October 24, 2023

Semafor Replaces 200 Million With Execution as It Turns One

In two days, we’re convening for the AMO Summit. I’ve been heads down getting everything finalized. Folders are stuffed. Badges are printed. Sponsor signage is on the way. We’ve picked a great caterer. And in two days, everyone’s coming. I had a few blank badges printed, so if you’ve missed all my marketing emails or your day of meetings were canceled, hit reply and I’d be happy to sell you a ticket.


Subscription businesses are often times referred to as leaky buckets. You have new subscribers joining, but at the same time, other subscribers are churning. You can be doing everything right with your acquisition, but if your retention is bad, your business is going to struggle. 

A big way to reduce churn is to understand who your audience is and what their consumption behaviors are. That way, you are able to better message different cohorts to ensure that they are continuing to come back to your site. 

BlueConic has a new blog post that talks about ways to increase subscriber loyalty—aka, getting them to read more—and, ultimately, reduce churn. Read the blog post here.


Semafor as it enters year two

Anytime a project gets a ton of press months before it launches, you have to be skeptical. The bigger you are built up as you ascend that mountain, the more you will be beaten down as you come crashing down. And in media, that is certainly very true.

And so, it should come as no surprise that I was very bearish on Semafor. As I wrote in January 2022 when the company was first announced, long before it had a name:

And for the Smiths to say, “there are 200 million people,” what they’re really saying is, “we want to serve everyone.”

As the saying goes, “if you try to serve everyone, you’ll serve no one well.”

DATA SECTION:
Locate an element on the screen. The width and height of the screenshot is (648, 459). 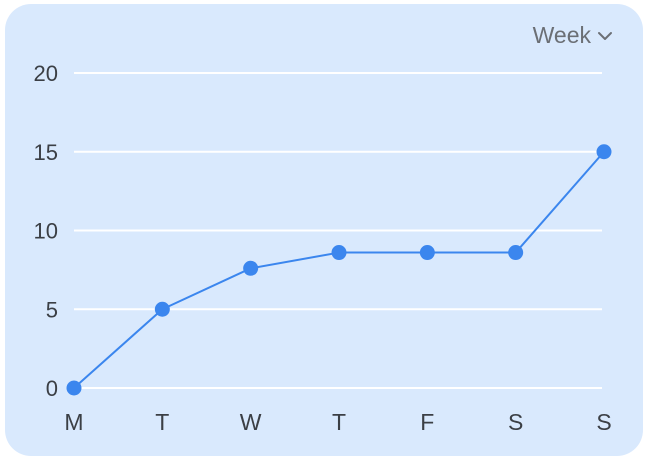
y-tick-label: 20 is located at coordinates (46, 74).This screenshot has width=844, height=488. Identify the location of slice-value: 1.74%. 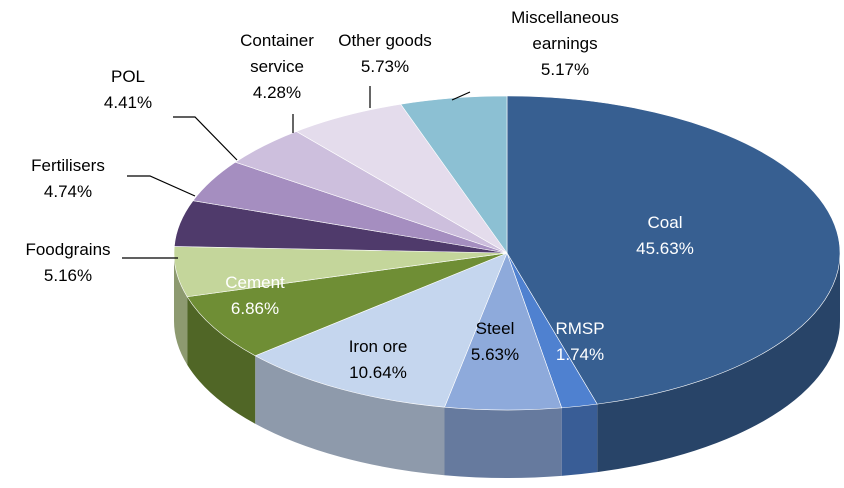
(580, 354).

EXERCISE 1: Using the newsletter, decide whether each statement agrees with it. Answer yes or no for each and quote the words that decide it. (a) The writer had some blank badges printed for the summit. (b) Strong acquisition alone is enough to keep a subscription business healthy. (c) The writer was optimistic about Semafor when it was first announced.
EXERCISE 2: According to the newsletter, why should you be skeptical of a project that gets a lot of press months before it launches?

EXERCISE RESULT 1:
(a) Yes: "I had a few blank badges printed"
(b) No: "if your retention is bad, your business is going to struggle."
(c) No: "I was very bearish on Semafor."

EXERCISE RESULT 2: The more a project is built up on its way up, the harder it gets beaten down when it comes crashing down. The writer adds that this is especially true in media.